No, I don't think this is an issue for pip. The index file contents do not change: the issue is that we need to split the distribution URL into distribution mirror base url and target name recognised by TUF: in the example these would be https://files.pythonhosted.org/packages/ and b8/f7/dd9223b39f683690c30f759c876df0944815e47b588cb517e4b9e652bcf7/sampleproject-2.0.0-py3-none-any.whl respectively. To do that split we need a little bit of information (e.g. that the target name has enough directories to form a blake2 hash): the Warehouse folks did not see this as an issue so far.

The reason I mention it is that if Warehouse happened to change those details in the future, that could then become very annoying for a client that made the wrong assumptions about the details...

pradyunsg commented 4 years ago

I have no idea what that means, so I can't tell if it's important for pip. But we do rely on being able to parse the URL for a package we read from the index (to get the project name and version, and in the case of wheels the compatibility tags). If you're saying we can no longer do that, then this is a major issue.

(I think) This basically means that we'd have the hash included in the simple index page we look for (which will use information provided from the TUF metadata). Basically something like https://pypi.org/simple/PROJECT.HASH. See https://github.com/pypa/warehouse/issues/8487#issuecomment-683391138 for context.

pradyunsg commented 4 years ago

Parallel downloads are not supported by TUF at the moment but I do not see why they could not be in the future.

TBH, that's not an issue, since I think a much better area to make improvement once we have a TUF-protected PyPI is to give ourselves a JSON API for dependency resolution that's also TUF-protected.

pradyunsg commented 4 years ago

I suggest you look through the tracker and make sure you are involved in discussions on any items that might be affected by this work. I'm a bit concerned that you didn't find these pieces of work already...

See https://github.com/pypa/pip/issues/7819, which has most of the relevant discussions. I think the first post there covers basically everything that we're thinking of doing?

jku commented 4 years ago

https://github.com/pypa/warehouse/issues/8254 is the Warehouse issue about serving wheel metadata separately. This implementation should just work with TUF verification (unlike partial downloads -- I don't see how those could be reasonably verified even to the standard that wheel files are verified right now)

dstufft commented 4 years ago

Partial downloads are basically unsupportable with signed data. There are some schemes to make it possible, but those schemes are all super fragile and annoying, and also really subtle in how you use them, which I wouldn't feel comfortable relying on.
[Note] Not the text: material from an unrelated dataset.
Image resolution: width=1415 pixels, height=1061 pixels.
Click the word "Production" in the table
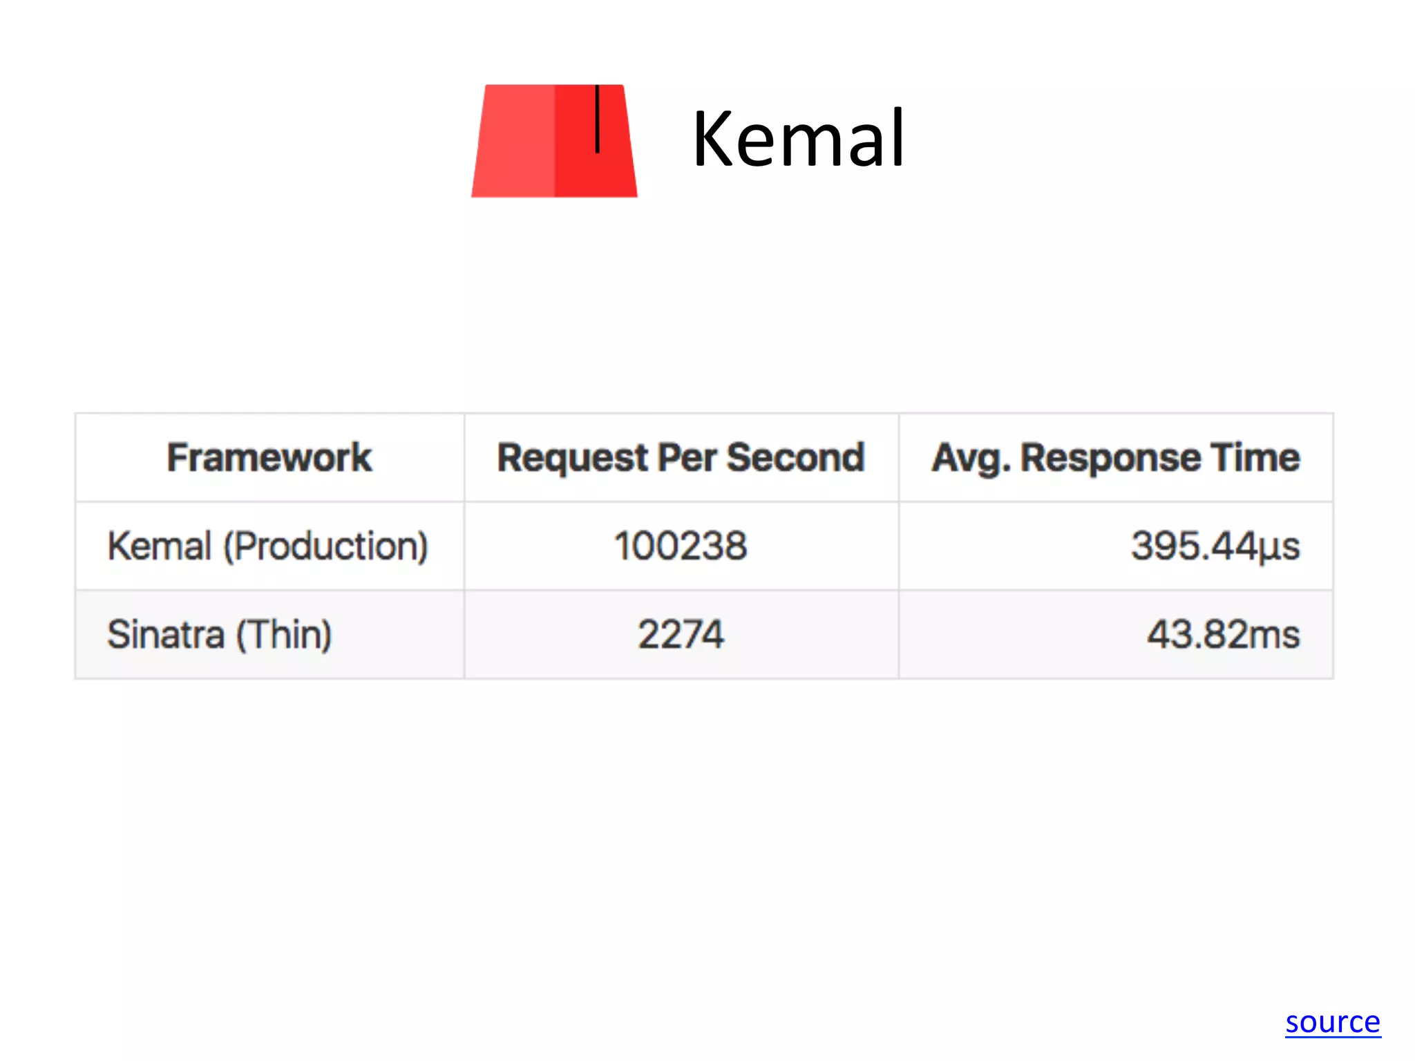pos(325,546)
Parallel downloads should be fine to implement, there's no security related concerns with that.

One big possible reason for wanting to keep control of the actual downloading in pip, is to support better control of concurrency and concurrency primitives. If the TUF library is a black box that does I/O it makes it difficult to say, move pip to an async io paradigm (not that we currently have any plans to do that), or to ensure that multiple things that are handling concurrency are all cooperating to ensure we maintain certain levels of concurrency and don't exceed those. Other benefits are things like handling authentication, timeouts, etc. There is a lot of stuff there, and it feels like it might be better if TUF exposed APIs such that it didn't expect to "own" the downloading, but instead it could communicate out "hey fetch these URLs", and then pip could fetch them, and then pass the contents back in for verification (and of course, there might be multiple rounds of this to fully verify things.

That's a bit harder to implement, so maybe it's too out of scope, but a set up like that allows a lot more control and reusability I think. It still doesn't allow things like partial downloads (because a key requirement here is that no fetched content is trusted until it's been verified, and we can't verify until we have the entire file).
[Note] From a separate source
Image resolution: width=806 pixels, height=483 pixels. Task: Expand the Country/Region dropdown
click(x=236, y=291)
dstufft commented 4 years ago

This is more on the TUF side ofthings, and honestly it's a non trivial amount of work so it might not be worth it, but what I described above is basically writing the library in the sans-io style. If there's any appetite for doing that, I have some experience with that, so can advise if needed.

pfmoore commented 4 years ago

(I think) This basically means that we'd have the hash included in the simple index page we look for (which will use information provided from the TUF metadata). Basically something like https://pypi.org/simple/PROJECT.HASH. See pypa/warehouse#8487 (comment) for context.
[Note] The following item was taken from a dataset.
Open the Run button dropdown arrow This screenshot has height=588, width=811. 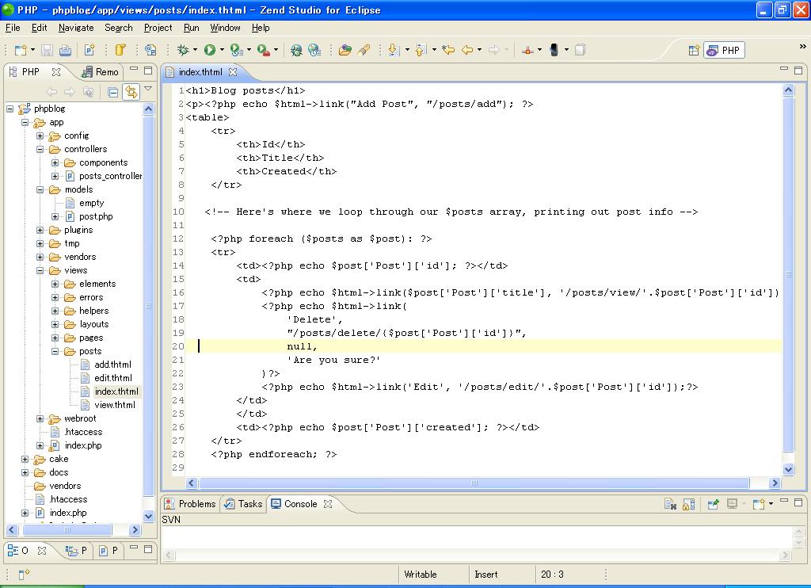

Isn't that in violation of PEP 503, which says "Below the root URL is another URL for each individual project contained within a repository. The format of this URL is // where the is replaced by the normalized name for that project, so a project named "HolyGrail" would have a URL like /holygrail/"?

dstufft commented 4 years ago

Those URLs still work, the implication here is that the TUF PEP updates the simple repository format to have additional URLs, if that repository opts into TUF.

pfmoore commented 4 years ago

So there's an update needed to PEP 503, then? Or is this covered in the TUF PEP(s) (which I haven't followed, so I've no idea what state they are in)?

At a minimum I'd expect there to be a statement somewhere that the PEP 503 URLs and the "other" ones MUST contain the same content... (Sorry, I'm putting my standards hat on now...)

dstufft commented 4 years ago

The other ones are snapshots of the 503 URLs, so they'll contain the same content... at some specific point in time. While the 503 URLs are basically the latest URLs.

pfmoore commented 4 years ago

OK. So all covered in the TUF PEPs then I guess? (I have no idea about snapshot stuff).

My only real concern is the extent to which this is not transparent to the client, so pip maintainers need to know this stuff. Pip's source code already makes my head hurt, and it's only being able to check the standards that keeps me sane sometimes 🙁

(I'm not joking here - I think we have a real problem with pip's codebase becoming so complex that even the core maintainers struggle to follow it. We need to reduce complexity, not increase it).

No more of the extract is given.